Fig. 4. Augmented synthetic lethality for Pt by co-targeting XPA and MK2 in vivo.

a Schematic of dual-targeting peptide-based nanoplexes. b MK2 and XPA knockdown efficiency of nanoplex–siMK2/siXPA compared to lipofectamine RNAiMax–siMK2/siXPA measured by Western blotting for MK2 and XPA. Data representative of two independent experiments. c Representative bioluminescence images before and after indicated siRNA and cisplatin treatment on days 22, 29, 36, and 43. d Quantification of lung bioluminescence at 43 days after tumor implantation (n = 3 animals were used for each condition; only two mice remained alive in the nanoplex–siControl + cisplatin at day 43, and they died by day 50).

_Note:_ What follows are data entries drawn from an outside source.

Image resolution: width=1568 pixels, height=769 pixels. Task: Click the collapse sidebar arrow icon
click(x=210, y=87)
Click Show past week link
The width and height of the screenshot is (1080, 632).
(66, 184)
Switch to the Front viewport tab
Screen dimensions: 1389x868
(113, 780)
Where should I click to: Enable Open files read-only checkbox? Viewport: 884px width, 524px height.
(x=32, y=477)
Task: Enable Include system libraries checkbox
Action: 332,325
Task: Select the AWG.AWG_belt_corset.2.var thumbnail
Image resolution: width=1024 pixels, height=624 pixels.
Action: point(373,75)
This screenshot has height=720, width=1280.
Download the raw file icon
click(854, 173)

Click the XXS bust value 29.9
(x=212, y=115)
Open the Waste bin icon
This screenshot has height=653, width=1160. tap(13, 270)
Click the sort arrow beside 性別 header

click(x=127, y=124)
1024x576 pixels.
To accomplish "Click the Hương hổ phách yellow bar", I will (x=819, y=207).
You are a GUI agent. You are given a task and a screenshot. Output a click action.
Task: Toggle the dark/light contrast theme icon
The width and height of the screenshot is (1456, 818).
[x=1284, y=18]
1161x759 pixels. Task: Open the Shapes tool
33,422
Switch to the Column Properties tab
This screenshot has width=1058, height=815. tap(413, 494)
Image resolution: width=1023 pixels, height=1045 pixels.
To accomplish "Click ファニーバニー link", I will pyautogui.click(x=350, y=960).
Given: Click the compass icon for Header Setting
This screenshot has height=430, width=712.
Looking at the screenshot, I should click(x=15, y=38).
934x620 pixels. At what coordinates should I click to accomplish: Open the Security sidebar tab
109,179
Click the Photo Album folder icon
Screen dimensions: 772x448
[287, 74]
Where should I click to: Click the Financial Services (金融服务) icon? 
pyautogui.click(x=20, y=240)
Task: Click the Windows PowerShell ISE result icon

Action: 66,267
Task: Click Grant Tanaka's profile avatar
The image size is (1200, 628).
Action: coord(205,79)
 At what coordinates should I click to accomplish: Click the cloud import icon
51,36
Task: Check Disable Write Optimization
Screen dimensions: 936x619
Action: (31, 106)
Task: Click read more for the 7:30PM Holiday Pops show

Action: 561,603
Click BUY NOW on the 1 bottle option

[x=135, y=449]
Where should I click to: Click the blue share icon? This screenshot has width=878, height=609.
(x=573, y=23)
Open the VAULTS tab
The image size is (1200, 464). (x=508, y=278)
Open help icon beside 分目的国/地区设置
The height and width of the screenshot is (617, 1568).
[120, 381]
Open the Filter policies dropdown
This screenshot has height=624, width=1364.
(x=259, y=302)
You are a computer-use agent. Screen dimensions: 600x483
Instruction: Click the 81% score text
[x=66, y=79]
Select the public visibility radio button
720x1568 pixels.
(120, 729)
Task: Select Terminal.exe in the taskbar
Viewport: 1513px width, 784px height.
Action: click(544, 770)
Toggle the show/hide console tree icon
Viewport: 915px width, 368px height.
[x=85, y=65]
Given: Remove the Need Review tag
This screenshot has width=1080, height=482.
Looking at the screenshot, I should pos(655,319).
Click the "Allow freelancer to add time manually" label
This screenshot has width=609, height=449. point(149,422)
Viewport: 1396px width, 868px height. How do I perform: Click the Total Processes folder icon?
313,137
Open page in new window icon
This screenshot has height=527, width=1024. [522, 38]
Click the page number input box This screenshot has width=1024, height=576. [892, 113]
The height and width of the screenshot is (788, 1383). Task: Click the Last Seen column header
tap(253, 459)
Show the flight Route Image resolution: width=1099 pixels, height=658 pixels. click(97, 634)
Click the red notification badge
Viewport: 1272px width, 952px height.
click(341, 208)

Error bars represent mean ± SEM. e Representative H&E and Ki67 lung staining at the end of three rounds of the indicated treatments. Three animals were used for each condition. f Kaplan–Meier survival analysis of tumor-bearing mice treated with the indicated nanoplex–siRNA in combination with cisplatin treatment (nanoplex–siControl + cisplatin n = 6 animals, nanoplex–siMK2 + cisplatin n = 3 animals, nanoplex–siXPA + cisplatin n = 5 animals, and nanoplex–siMK2/siXPA + cisplatin n = 5 animals. *p ≤ 0.05 and **p ≤ 0.01 calculated using the log-rank test). g Model illustrating crosstalk between the MK2 signaling pathway and nucleotide excision repair in p53-defective cells. Co-targeting these pathways in established tumors prolongs spontaneous survival and potently enhances the antitumor response to cisplatin treatment.